What is needed –
Please output only the lines that begin at the line with "The image size is (377, 164)." and run through the end of the entries below, exactly as written. Drop all pictures.
━━━━━━━━━━━━━━━━━━━━
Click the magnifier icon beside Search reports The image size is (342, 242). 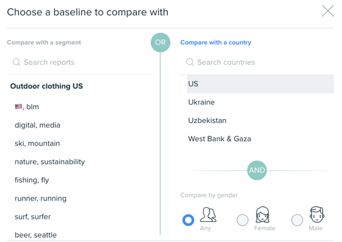(16, 62)
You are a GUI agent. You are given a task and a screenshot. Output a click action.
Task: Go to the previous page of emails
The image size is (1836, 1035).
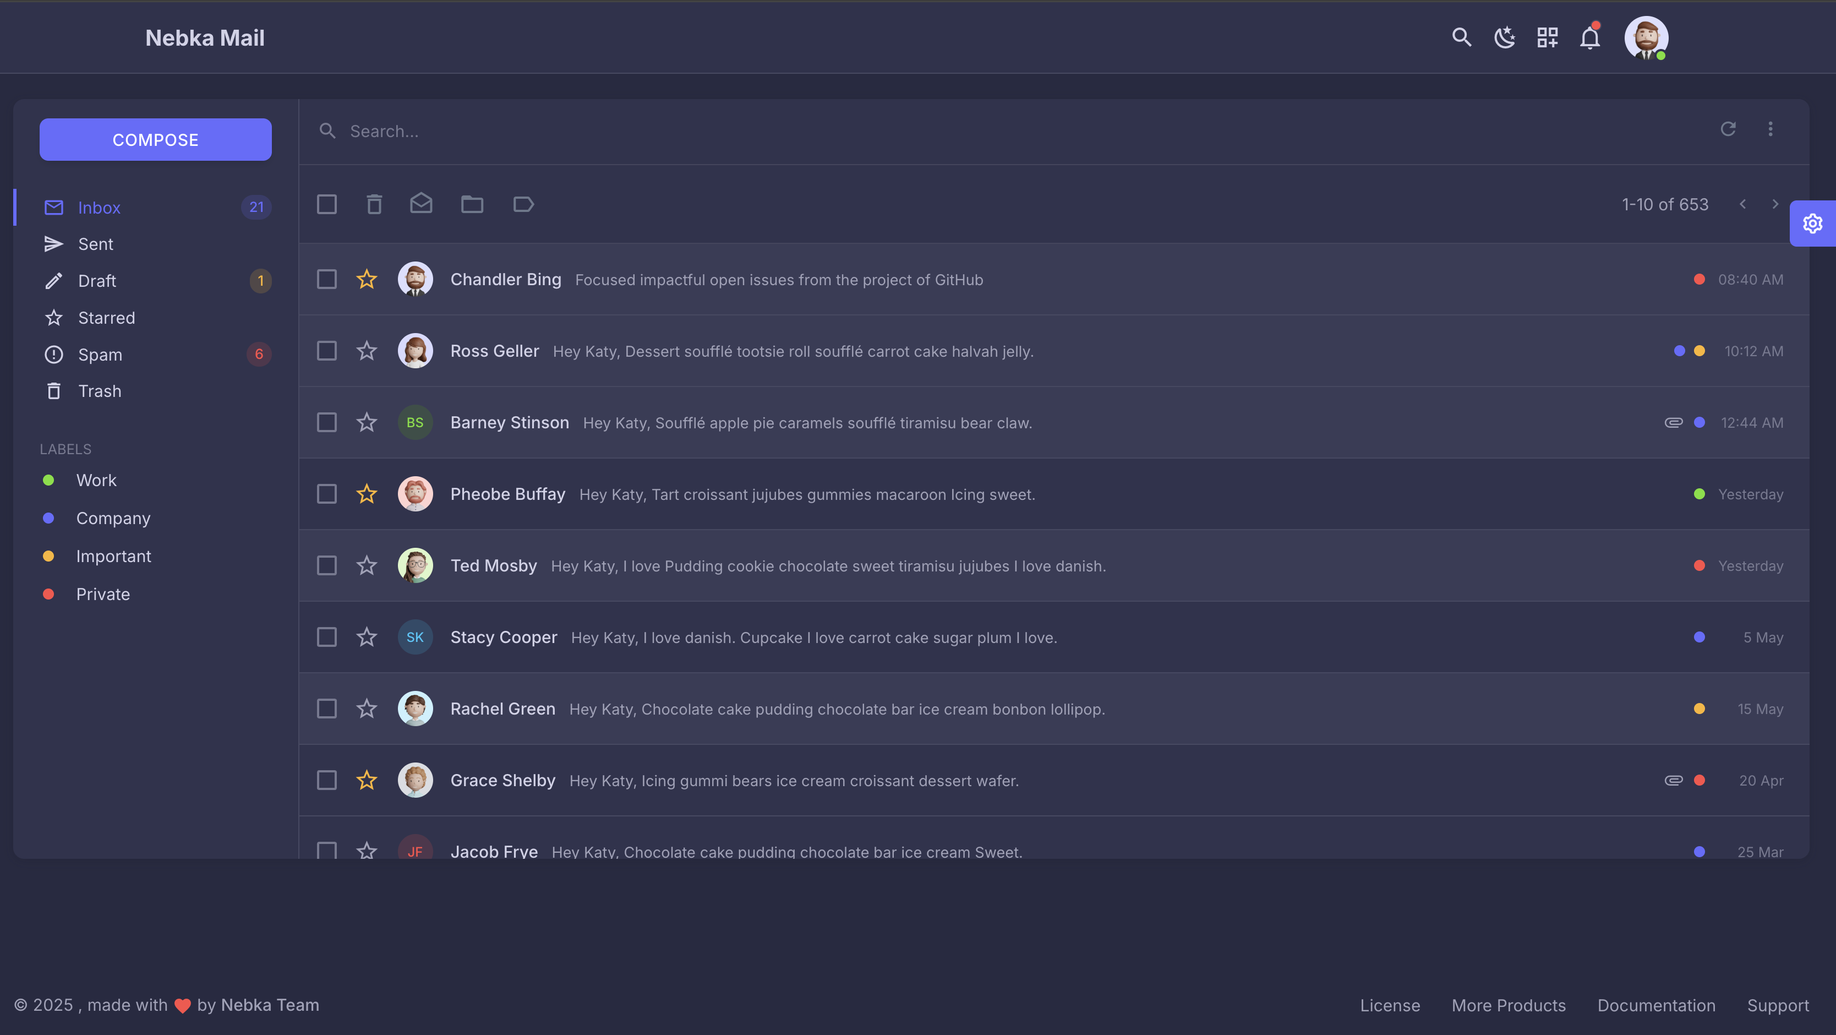point(1742,204)
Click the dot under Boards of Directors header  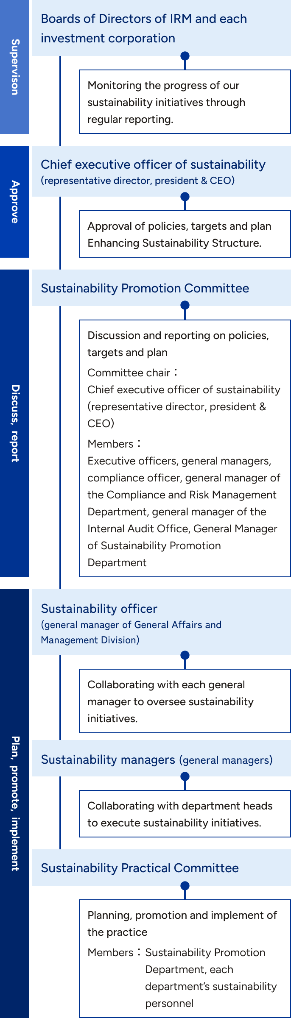[185, 56]
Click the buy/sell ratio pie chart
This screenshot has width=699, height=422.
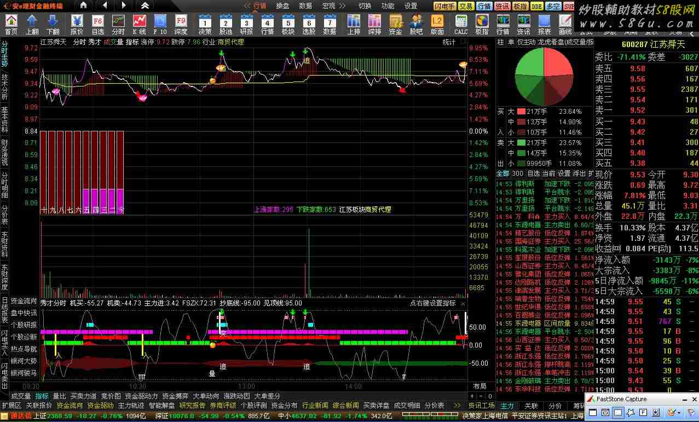543,77
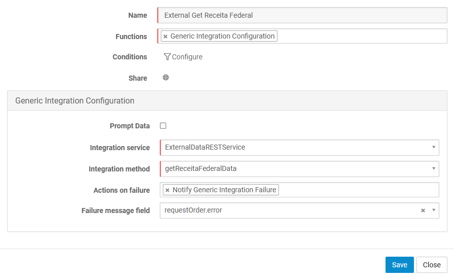Click the filter icon next to Conditions

167,57
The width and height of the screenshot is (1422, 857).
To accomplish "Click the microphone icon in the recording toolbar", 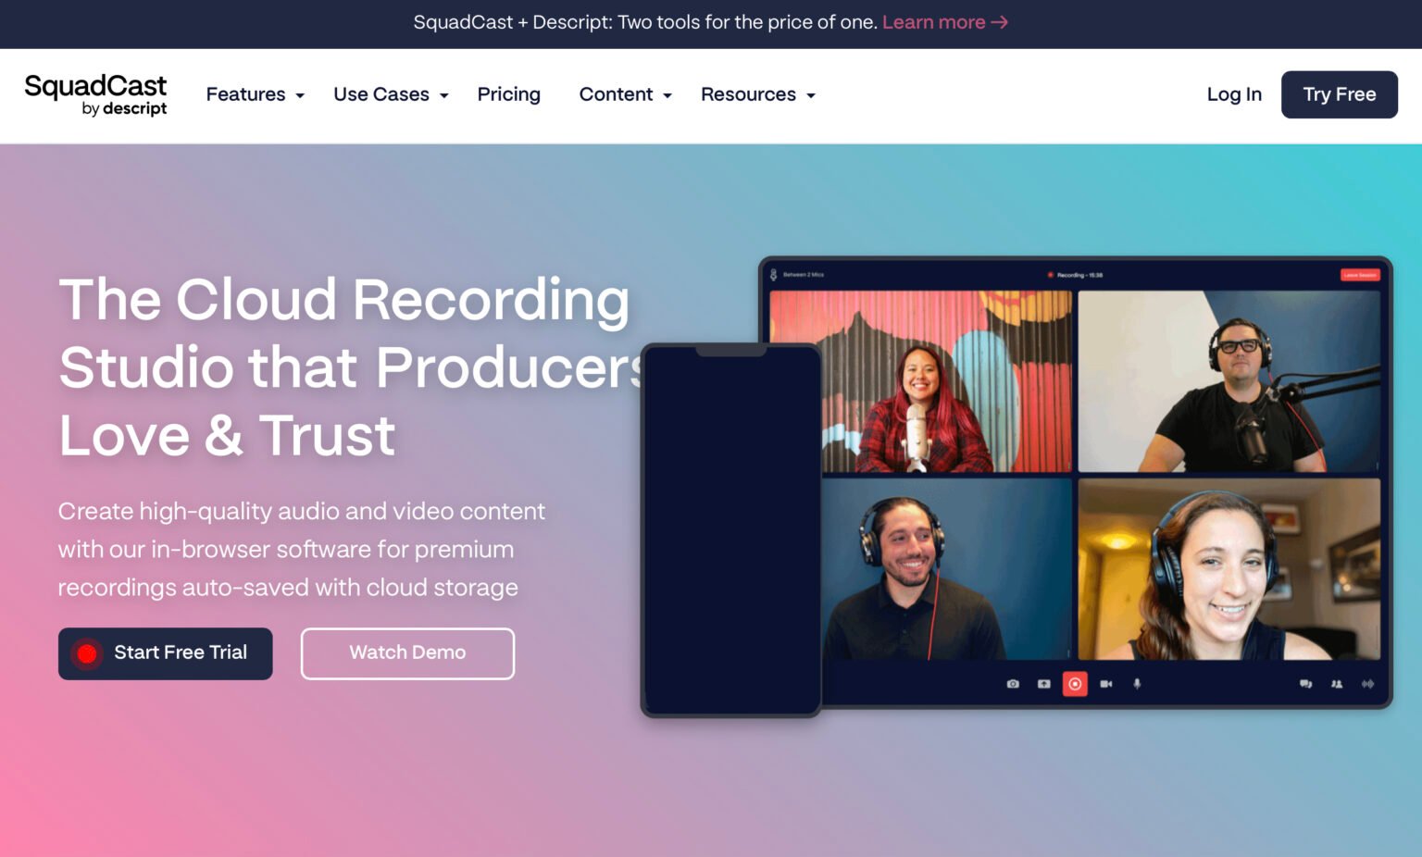I will (1137, 684).
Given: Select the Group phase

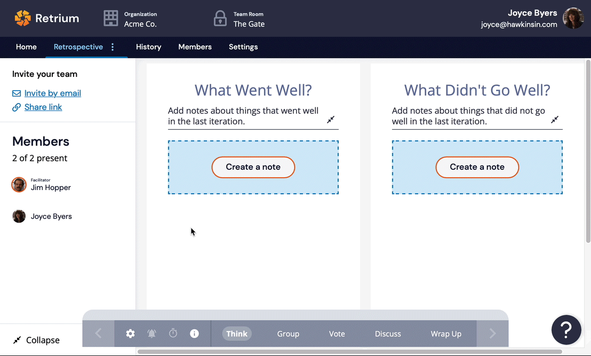Looking at the screenshot, I should tap(288, 334).
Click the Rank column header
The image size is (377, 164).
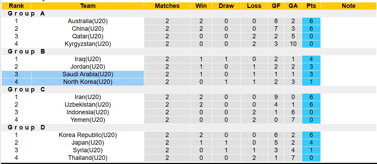(16, 6)
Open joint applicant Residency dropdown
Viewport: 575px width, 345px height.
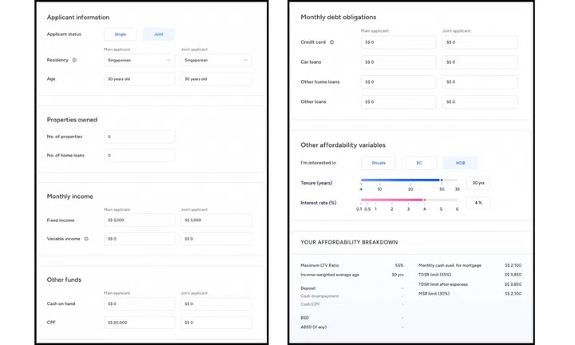(x=216, y=60)
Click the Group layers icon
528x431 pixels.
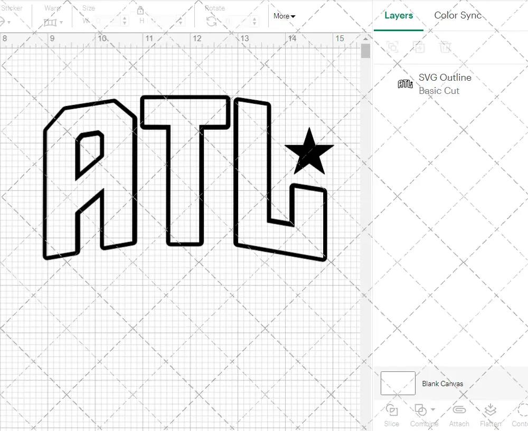coord(393,47)
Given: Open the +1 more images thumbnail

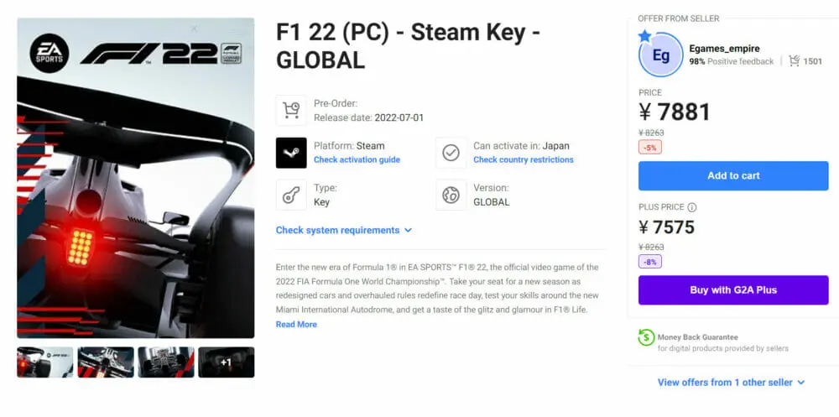Looking at the screenshot, I should pos(227,362).
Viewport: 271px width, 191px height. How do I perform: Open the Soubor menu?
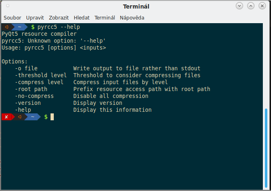point(13,18)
━━━━━━━━━━━━━━━━━━━━
Result –
The image size is (377, 164).
(16, 6)
Open joint applicant Residency dropdown
Viewport: 575px width, 345px height.
(x=216, y=60)
Click the Group layers icon
528x431 pixels.
coord(393,47)
Given: Open the +1 more images thumbnail

Looking at the screenshot, I should pos(227,362).
Viewport: 271px width, 191px height. How do I perform: Open the Soubor menu?
point(13,18)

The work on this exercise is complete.